No clássico O leopardo, de Giuseppe Tomasi di Lampedusa, o personagem Tancredi de Falconer diz a célebre frase: “Se quisermos que tudo continue como está, tudo precisa mudar”. No contexto do romance, a frase é dita de forma (quase) cínica para justificar uma aliança em meados do século 19 entre uma família da aristocracia italiana decadente com uma burguesia em ascensão e, com isso, preservar seu lugar no estrato social.
Indivíduos, organizações e sociedades demonstram frequentemente resistência, incômodo ou receio a mudanças significativas – ou disruptivas (para usar a palavra da moda). A inteligência artificial não chega a ser exatamente uma novidade, mas a evolução desta tecnologia no(s) último(s) ano(s) literalmente deixou os livros de ficção científica e passou a estar disponível para qualquer usuário. No universo dos serviços jurídicos, deve-se chamar a atenção para o fato de que a influência da IA não deve ser para um futuro próximo, mas já está em plena aplicação e viabilidade.
Conhecimento acerca da existência de soluções oferecidas pela IA à advocacia vem gradualmente aumentando. Uma pesquisa realizada pelo LexisNexis no Reino Unido revelou que nada menos do que 84% dos profissionais da área jurídica acreditam que a IA vai impactar a profissão de maneira significativa ou perceptível.
Mais interessante ainda é que a mesma pesquisa indica que 66% das empresas que contratam serviços de jurídicos esperam que escritórios de advocacia adotem ferramentas de IA nos próximos 1 a 3 anos.
É verdade que o exercício da advocacia exige um conjunto de aptidões e competências profissionais, algumas delas, ao menos por enquanto, difíceis de serem substituídas por uma máquina. Eloquência na propositura de argumentos, concepção de soluções jurídicas aplicadas a especificidades do cliente, julgamento apropriado no aconselhamento jurídico, empatia e capacidade de adaptação às mais diversas situações são exemplos de soft skills tradicionalmente essenciais na advocacia.
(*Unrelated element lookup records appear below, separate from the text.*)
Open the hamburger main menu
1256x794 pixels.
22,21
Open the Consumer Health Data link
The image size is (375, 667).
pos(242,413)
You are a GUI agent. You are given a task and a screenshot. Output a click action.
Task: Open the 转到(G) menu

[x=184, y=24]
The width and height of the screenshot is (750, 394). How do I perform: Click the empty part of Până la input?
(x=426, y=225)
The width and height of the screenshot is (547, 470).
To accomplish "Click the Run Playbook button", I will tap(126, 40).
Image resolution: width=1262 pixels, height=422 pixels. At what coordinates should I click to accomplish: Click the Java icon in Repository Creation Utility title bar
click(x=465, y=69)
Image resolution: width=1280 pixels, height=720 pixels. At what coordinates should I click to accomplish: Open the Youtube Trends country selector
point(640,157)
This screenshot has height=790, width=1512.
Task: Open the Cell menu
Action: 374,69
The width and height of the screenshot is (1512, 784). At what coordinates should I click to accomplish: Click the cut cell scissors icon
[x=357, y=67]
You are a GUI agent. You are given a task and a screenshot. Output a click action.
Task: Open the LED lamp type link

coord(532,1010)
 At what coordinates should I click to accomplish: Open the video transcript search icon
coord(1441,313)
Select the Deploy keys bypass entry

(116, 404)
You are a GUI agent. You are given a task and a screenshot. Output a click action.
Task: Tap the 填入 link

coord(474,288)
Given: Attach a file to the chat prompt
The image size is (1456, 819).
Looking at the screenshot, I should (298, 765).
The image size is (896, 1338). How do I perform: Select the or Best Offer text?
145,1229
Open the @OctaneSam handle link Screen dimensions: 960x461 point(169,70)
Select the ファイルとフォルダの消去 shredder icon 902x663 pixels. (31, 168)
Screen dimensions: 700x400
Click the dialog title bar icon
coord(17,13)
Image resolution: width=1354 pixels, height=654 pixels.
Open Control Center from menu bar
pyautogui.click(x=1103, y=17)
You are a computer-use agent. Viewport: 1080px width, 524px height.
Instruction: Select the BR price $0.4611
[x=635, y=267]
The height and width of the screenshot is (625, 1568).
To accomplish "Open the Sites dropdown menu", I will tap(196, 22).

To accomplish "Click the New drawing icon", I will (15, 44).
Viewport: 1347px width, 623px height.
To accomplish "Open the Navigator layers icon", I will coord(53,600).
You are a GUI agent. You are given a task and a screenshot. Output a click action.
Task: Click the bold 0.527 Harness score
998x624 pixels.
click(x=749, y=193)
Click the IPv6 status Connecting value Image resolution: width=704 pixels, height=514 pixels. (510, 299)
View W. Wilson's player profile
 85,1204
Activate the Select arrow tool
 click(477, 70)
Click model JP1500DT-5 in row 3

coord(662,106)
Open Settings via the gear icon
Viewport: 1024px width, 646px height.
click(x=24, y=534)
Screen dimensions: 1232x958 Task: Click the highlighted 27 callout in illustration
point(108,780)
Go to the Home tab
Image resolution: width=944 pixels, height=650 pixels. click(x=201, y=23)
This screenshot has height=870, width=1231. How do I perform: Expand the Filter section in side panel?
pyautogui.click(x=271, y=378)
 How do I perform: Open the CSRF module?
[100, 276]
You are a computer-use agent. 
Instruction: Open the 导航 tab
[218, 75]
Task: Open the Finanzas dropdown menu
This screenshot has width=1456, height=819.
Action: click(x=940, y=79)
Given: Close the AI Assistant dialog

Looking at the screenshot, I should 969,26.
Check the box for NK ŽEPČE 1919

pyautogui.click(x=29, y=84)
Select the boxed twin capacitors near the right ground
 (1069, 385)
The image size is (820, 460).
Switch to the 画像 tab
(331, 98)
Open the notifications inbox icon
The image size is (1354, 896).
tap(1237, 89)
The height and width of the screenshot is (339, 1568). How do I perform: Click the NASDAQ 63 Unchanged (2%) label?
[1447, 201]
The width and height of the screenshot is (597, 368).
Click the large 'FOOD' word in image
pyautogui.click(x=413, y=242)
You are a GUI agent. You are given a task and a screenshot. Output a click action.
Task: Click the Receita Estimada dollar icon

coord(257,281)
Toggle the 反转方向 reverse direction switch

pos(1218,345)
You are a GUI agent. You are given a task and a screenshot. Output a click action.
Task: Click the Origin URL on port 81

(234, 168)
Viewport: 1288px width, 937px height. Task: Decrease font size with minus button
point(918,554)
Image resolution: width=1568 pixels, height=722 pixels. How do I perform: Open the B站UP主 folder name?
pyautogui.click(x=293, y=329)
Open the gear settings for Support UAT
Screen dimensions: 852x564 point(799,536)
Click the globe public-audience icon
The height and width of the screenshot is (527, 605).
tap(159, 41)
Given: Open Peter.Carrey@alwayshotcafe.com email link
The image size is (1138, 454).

Por outro lado, a prática jurídica é repleta de tarefas que consomem tempo importantíssimo do advogado. Por exemplo: a análise de documentos em uma auditoria jurídica exige inúmeros profissionais de diversas disciplinas que gastam dezenas de horas dissecando inúmeros documentos. Elaboração de primeiras minutas de contratos e gestão de documentos jurídicos são outros exemplos, além, é claro, de tarefas administrativas como elaboração de apresentações, formatação de documentos e gestão administrativa.
São justamente essas funções, de natureza preponderantemente manual, que podem ser concluídas com uma enorme economia de tempo com o uso de ferramentas de IA. Em outras palavras, o operador do direito passa a ser muito mais eficiente na conclusão de determinadas tarefas com a IA. Em um setor que zela pela eficiência na administração do tempo, a IA pode permitir que o advogado concentre sua atuação em aspectos com maior valor para seus clientes.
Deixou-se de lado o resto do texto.